TiO₂ has attracted much interest and been widely utilized in photoelectrochemical devices, photovoltaic solar cells and the atmospheric environment, because of its low cost, nontoxicity, chemical inertness, oxidizing potential and high photocatalytic activity.^1–4 However, practical applications of TiO₂ have been restricted by its large intrinsic band gap. Thus, it can only be excited by ultra-violet (UV) light (about 5% of the solar spectrum).^5–7

Doping nonmetal or metal elements is considered to be a promising method to reduce the absorption threshold of semiconductor-based photocatalysts (TiO₂, ZnO etc.) and to move it from UV to visible light (about 45% of the solar spectrum).^8–12 However, it is generally found that single element doped TiO₂ has limited visible light photocatalytic performance.^13–18 Such as, although much work has suggested that N doping of TiO₂ extends the optical absorption edge into the visible light region, increased photocatalytic efficiency is still limited.^15,19 On the other hand, co-doping two elements in TiO₂ demonstrates remarkable enhancement of photocurrent and photocatalyst effect, such as B and N co-doping,²⁰ C and N co-doping,^21,22 C and F co-doping,²³ N and S co-doping,^24,25 and N and F co-doping.^26–30 Among them, N and F co-doping are particular interesting, because the formation of the impurity levels (ILs) effectively lowering the bulk band, and charge compensation effect between N and F atoms reducing the recombination rate of photogenerated electron–hole pairs.⁹

However, there is almost no relevant theoretical study performed on the influence of photogenerated carrier effective mass and ORR over the enhanced photocatalytic efficiency of the N/F co-doped TiO₂. Thus, a systematically first principles study was conducted on the crystal structures, formation energy, electronic structures and effective masses of charge carriers.
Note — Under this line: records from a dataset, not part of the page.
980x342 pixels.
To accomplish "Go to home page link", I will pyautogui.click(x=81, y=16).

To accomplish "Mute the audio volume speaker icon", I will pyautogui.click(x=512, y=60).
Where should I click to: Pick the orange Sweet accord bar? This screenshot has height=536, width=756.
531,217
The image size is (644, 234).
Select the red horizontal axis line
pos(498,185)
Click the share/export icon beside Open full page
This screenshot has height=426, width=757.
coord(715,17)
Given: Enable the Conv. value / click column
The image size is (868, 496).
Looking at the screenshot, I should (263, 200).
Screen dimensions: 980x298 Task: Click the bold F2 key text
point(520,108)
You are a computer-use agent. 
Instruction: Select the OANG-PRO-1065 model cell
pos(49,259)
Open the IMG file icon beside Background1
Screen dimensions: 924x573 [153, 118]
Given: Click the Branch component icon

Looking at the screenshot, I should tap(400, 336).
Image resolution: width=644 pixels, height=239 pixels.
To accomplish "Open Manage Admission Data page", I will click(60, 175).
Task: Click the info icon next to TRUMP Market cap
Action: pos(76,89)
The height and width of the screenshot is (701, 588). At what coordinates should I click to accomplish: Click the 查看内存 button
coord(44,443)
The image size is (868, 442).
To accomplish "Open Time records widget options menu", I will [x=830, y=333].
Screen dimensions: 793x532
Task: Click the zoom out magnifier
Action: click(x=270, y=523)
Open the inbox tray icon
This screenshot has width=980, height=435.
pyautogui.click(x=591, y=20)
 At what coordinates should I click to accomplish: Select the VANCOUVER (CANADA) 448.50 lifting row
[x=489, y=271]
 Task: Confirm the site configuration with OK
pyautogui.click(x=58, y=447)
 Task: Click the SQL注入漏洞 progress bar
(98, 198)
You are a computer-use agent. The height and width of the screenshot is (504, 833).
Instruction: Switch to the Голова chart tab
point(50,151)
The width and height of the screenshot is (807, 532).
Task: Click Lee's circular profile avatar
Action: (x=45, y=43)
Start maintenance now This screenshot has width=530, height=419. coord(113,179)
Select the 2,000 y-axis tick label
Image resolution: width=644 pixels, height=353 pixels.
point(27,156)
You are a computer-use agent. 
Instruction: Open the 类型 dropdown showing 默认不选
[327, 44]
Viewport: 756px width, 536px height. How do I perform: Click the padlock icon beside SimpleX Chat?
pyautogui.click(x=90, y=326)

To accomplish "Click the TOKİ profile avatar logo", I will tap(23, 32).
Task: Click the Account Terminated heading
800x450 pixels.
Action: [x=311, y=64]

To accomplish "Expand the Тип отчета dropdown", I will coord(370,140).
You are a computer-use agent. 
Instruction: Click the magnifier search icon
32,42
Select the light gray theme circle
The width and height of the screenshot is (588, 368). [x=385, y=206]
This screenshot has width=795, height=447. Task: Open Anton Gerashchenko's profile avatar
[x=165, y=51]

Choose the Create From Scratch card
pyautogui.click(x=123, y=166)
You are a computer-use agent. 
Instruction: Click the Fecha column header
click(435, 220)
The results show that the Ti-rich growth condition is favorable to all doped TiO₂; meanwhile, the incorporation of the N atom into the TiO₂ will be promoted in the presence of the F dopant. Moreover, N/F co-doped TiO₂ not only greatly improves the photogenerated carriers' mobility and separation, but also increases the oxidation ability of the photogenerated holes; especially N_s–F_s co-doped TiO₂. This explains why ˙OH radical dominates the process of photocatalytic degradation of methylene blue.

2. Computational methods

First-principle density functional theory (DFT) calculations are performed using the CASTEP code. Norm-conserving pseudopotentials and Perdew–Burke–Ernzerhof for Solids (PBESOL) function of the generalized gradient approximation (GGA) are used for the electron–ion interactions and exchange-correlation potential, respectively.^31,32 All simulations are carried out for a 2 × 2 × 1 supercell with 16 Ti atoms and 32 O atoms. In the N-doped system, we only consider the N atom substitutes the O atom (N_s), which is consistent with the previous experimental results.^15,26 For co-doped TiO₂ model, N atom and F atom are simultaneously introduced into the supercell of TiO₂, they substitutes the O atom (N_s or F_s) or occupy the interstitial position (N_i or F_i). This is resulted in four different kinds of N/F co-doped TiO₂, namely, N_s–F_s-, N_s–F_i-, N_i–F_s- and N_i–F_i-co-doped TiO₂. In addition, we have considered the physical doping position of N and F atoms, and calculated the total energies of all possible configurations (based on the doped distance between N and F), as shown in ESI Fig. S1.† Only the most stable configurations for each case of doped TiO₂ are shown in Fig. 1. The doping concentration (atom ratio) of the N or F ranges is chosen as around 2.08%, similar to the concentration used in the experiments.^26,29,33,34

Fig. 1 The crystal structures of undoped and doped TiO₂, where green, red, blue and purple balls are the Ti, O, N and F atoms, respectively.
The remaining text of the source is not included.